BEGIN Records shown

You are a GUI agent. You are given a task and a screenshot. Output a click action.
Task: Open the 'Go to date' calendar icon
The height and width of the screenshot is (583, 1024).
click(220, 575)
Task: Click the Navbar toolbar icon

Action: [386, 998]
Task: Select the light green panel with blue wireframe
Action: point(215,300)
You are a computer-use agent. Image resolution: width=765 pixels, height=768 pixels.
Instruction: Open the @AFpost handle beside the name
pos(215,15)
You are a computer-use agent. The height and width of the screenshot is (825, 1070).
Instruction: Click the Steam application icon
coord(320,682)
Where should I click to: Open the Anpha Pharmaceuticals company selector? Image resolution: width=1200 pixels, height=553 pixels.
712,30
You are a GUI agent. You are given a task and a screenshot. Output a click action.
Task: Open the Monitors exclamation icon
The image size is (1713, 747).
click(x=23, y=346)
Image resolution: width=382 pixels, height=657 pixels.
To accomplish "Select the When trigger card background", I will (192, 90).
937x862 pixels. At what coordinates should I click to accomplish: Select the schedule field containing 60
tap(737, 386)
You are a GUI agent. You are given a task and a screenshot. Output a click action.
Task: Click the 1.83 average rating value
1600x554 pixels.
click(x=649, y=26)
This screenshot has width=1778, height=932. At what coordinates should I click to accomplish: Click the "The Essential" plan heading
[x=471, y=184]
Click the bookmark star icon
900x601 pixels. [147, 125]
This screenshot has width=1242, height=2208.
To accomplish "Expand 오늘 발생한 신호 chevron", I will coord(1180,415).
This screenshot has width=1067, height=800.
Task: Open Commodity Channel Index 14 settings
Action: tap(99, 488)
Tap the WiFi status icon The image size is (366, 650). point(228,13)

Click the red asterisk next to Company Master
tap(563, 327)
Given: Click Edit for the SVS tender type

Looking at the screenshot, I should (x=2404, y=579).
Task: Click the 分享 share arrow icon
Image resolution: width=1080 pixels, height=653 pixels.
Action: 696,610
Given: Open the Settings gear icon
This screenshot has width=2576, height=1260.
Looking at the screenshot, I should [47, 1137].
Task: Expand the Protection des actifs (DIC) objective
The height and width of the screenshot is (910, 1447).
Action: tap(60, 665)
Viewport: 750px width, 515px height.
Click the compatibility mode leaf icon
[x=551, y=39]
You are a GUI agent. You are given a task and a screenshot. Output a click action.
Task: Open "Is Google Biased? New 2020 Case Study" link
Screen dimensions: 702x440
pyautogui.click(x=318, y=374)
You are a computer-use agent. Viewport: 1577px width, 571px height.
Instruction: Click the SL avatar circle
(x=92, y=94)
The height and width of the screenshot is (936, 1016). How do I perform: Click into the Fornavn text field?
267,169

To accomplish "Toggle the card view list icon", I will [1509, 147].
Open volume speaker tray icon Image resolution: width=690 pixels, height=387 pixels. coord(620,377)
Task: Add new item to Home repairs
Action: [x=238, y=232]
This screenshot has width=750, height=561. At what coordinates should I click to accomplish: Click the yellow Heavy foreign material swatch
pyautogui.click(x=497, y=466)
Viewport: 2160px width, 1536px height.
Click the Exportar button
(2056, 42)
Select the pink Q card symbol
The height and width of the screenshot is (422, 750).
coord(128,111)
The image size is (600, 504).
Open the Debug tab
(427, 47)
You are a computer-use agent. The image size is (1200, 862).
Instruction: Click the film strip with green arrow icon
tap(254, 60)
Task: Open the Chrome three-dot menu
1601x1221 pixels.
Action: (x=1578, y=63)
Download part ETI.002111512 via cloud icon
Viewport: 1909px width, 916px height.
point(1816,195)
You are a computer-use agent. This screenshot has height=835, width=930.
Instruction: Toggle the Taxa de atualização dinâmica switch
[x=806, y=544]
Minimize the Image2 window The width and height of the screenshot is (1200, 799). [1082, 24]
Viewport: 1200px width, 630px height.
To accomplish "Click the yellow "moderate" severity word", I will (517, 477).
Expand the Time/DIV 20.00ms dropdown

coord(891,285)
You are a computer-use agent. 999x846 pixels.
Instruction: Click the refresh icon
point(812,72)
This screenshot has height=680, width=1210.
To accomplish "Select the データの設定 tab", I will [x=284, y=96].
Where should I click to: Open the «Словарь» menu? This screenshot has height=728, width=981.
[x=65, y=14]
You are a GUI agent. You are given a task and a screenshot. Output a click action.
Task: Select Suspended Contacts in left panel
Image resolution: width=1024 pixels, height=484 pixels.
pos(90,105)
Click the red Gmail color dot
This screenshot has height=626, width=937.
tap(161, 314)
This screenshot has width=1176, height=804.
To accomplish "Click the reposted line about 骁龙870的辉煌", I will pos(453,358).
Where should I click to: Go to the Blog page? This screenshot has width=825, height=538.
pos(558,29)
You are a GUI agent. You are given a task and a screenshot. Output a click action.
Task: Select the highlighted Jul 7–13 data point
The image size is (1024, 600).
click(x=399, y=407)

END Records shown

**What this task involves**
The complete listing, transcribed exactly, is the expected answer.

**Task solution**
You are a GUI agent. You are given a task and a screenshot. Output a click action.
Task: Open the 'Go to date' calendar icon
The height and width of the screenshot is (583, 1024).
click(220, 575)
Task: Click the Navbar toolbar icon

Action: [386, 998]
Task: Select the light green panel with blue wireframe
Action: point(215,300)
You are a computer-use agent. Image resolution: width=765 pixels, height=768 pixels.
Instruction: Open the @AFpost handle beside the name
pos(215,15)
You are a computer-use agent. The height and width of the screenshot is (825, 1070).
Instruction: Click the Steam application icon
coord(320,682)
Where should I click to: Open the Anpha Pharmaceuticals company selector? Image resolution: width=1200 pixels, height=553 pixels.
712,30
You are a GUI agent. You are given a task and a screenshot. Output a click action.
Task: Open the Monitors exclamation icon
The image size is (1713, 747).
click(x=23, y=346)
Image resolution: width=382 pixels, height=657 pixels.
To accomplish "Select the When trigger card background", I will (192, 90).
937x862 pixels. At what coordinates should I click to accomplish: Select the schedule field containing 60
tap(737, 386)
You are a GUI agent. You are given a task and a screenshot. Output a click action.
Task: Click the 1.83 average rating value
1600x554 pixels.
click(x=649, y=26)
This screenshot has width=1778, height=932. At what coordinates should I click to accomplish: Click the "The Essential" plan heading
[x=471, y=184]
Click the bookmark star icon
900x601 pixels. [147, 125]
This screenshot has width=1242, height=2208.
To accomplish "Expand 오늘 발생한 신호 chevron", I will coord(1180,415).
This screenshot has width=1067, height=800.
Task: Open Commodity Channel Index 14 settings
Action: tap(99, 488)
Tap the WiFi status icon The image size is (366, 650). point(228,13)

Click the red asterisk next to Company Master
tap(563, 327)
Given: Click Edit for the SVS tender type

Looking at the screenshot, I should (x=2404, y=579).
Task: Click the 分享 share arrow icon
Image resolution: width=1080 pixels, height=653 pixels.
Action: 696,610
Given: Open the Settings gear icon
This screenshot has width=2576, height=1260.
Looking at the screenshot, I should [47, 1137].
Task: Expand the Protection des actifs (DIC) objective
The height and width of the screenshot is (910, 1447).
Action: tap(60, 665)
Viewport: 750px width, 515px height.
Click the compatibility mode leaf icon
[x=551, y=39]
You are a GUI agent. You are given a task and a screenshot. Output a click action.
Task: Open "Is Google Biased? New 2020 Case Study" link
Screen dimensions: 702x440
pyautogui.click(x=318, y=374)
You are a computer-use agent. Viewport: 1577px width, 571px height.
Instruction: Click the SL avatar circle
(x=92, y=94)
The height and width of the screenshot is (936, 1016). How do I perform: Click into the Fornavn text field?
267,169

To accomplish "Toggle the card view list icon", I will [1509, 147].
Open volume speaker tray icon Image resolution: width=690 pixels, height=387 pixels. coord(620,377)
Task: Add new item to Home repairs
Action: [x=238, y=232]
This screenshot has width=750, height=561. At what coordinates should I click to accomplish: Click the yellow Heavy foreign material swatch
pyautogui.click(x=497, y=466)
Viewport: 2160px width, 1536px height.
Click the Exportar button
(2056, 42)
Select the pink Q card symbol
The height and width of the screenshot is (422, 750).
coord(128,111)
The image size is (600, 504).
Open the Debug tab
(427, 47)
You are a computer-use agent. The image size is (1200, 862).
Instruction: Click the film strip with green arrow icon
tap(254, 60)
Task: Open the Chrome three-dot menu
1601x1221 pixels.
Action: (x=1578, y=63)
Download part ETI.002111512 via cloud icon
Viewport: 1909px width, 916px height.
point(1816,195)
You are a computer-use agent. This screenshot has height=835, width=930.
Instruction: Toggle the Taxa de atualização dinâmica switch
[x=806, y=544]
Minimize the Image2 window The width and height of the screenshot is (1200, 799). [1082, 24]
Viewport: 1200px width, 630px height.
To accomplish "Click the yellow "moderate" severity word", I will (517, 477).
Expand the Time/DIV 20.00ms dropdown

coord(891,285)
You are a computer-use agent. 999x846 pixels.
Instruction: Click the refresh icon
point(812,72)
This screenshot has height=680, width=1210.
To accomplish "Select the データの設定 tab", I will [x=284, y=96].
Where should I click to: Open the «Словарь» menu? This screenshot has height=728, width=981.
[x=65, y=14]
You are a GUI agent. You are given a task and a screenshot. Output a click action.
Task: Select Suspended Contacts in left panel
Image resolution: width=1024 pixels, height=484 pixels.
pos(90,105)
Click the red Gmail color dot
This screenshot has height=626, width=937.
tap(161, 314)
This screenshot has width=1176, height=804.
To accomplish "Click the reposted line about 骁龙870的辉煌", I will pos(453,358).
Where should I click to: Go to the Blog page? This screenshot has width=825, height=538.
pos(558,29)
You are a GUI agent. You are given a task and a screenshot. Output a click action.
Task: Select the highlighted Jul 7–13 data point
The image size is (1024, 600).
click(x=399, y=407)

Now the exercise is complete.